数一数下方记录里有几行含有字符串“Open”，区分大小写。只写出数字。

已存储的数据条目:
-*-*-

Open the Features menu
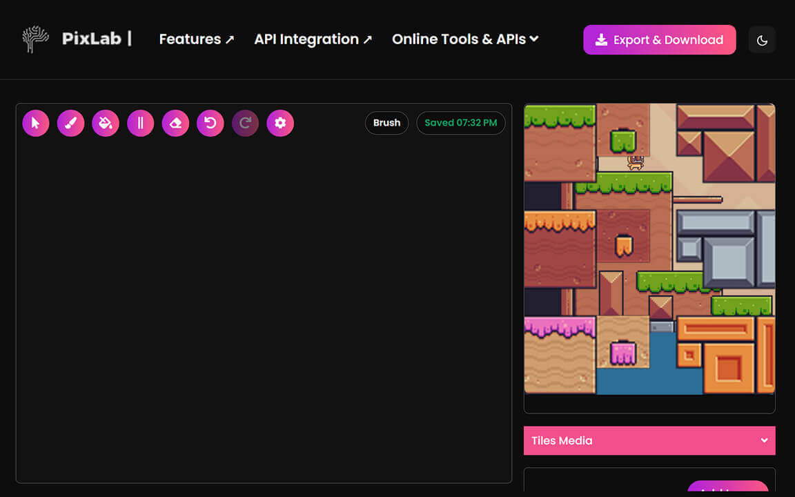[196, 39]
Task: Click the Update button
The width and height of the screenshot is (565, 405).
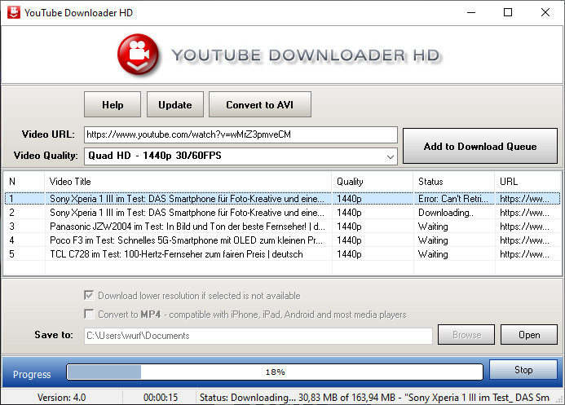Action: 174,104
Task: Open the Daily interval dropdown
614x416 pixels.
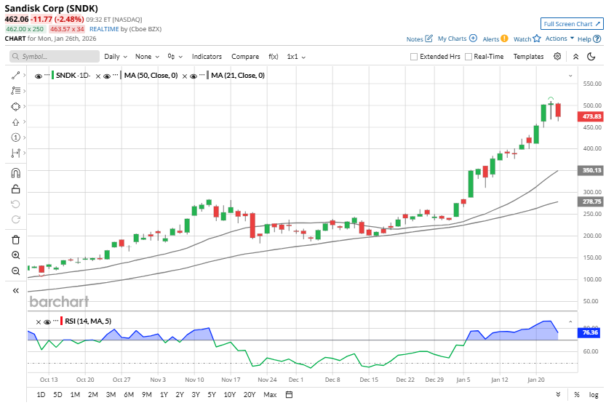Action: (x=115, y=57)
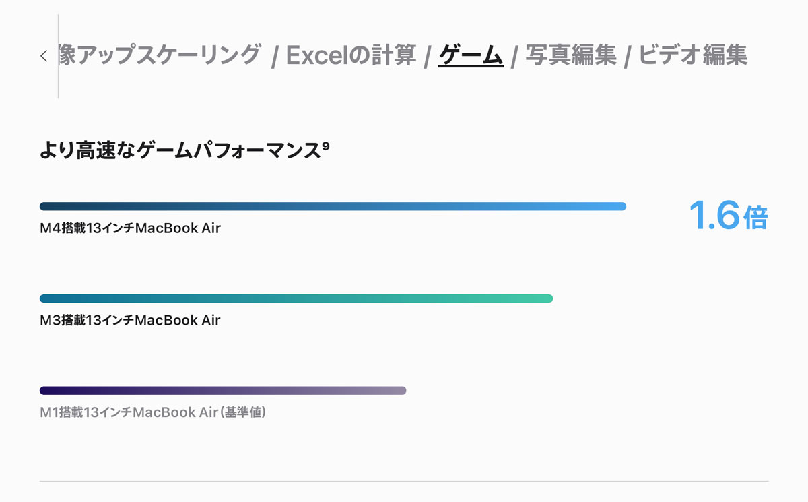This screenshot has height=502, width=808.
Task: Select the underlined ゲーム tab
Action: [x=471, y=55]
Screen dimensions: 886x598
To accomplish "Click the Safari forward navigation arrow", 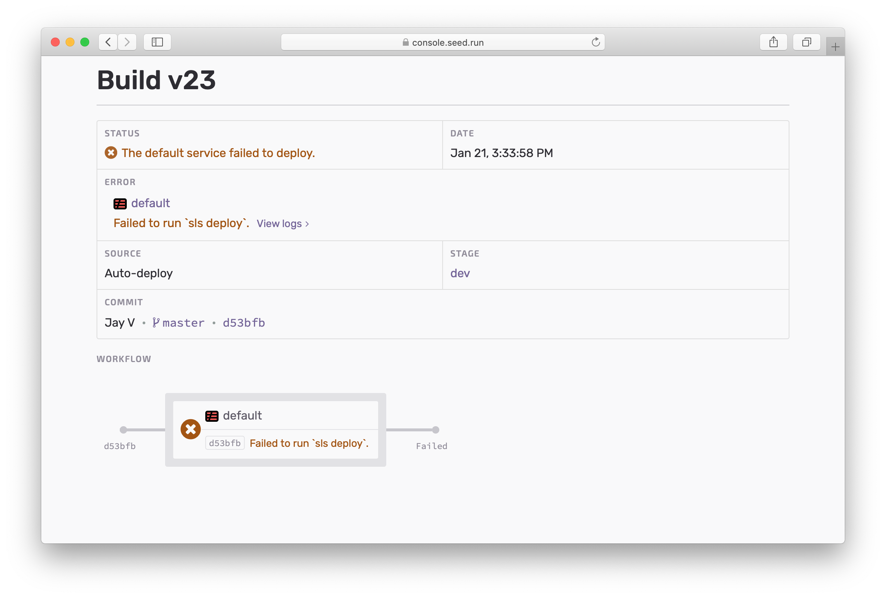I will 127,42.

-*-*-

● **练习解答**: 2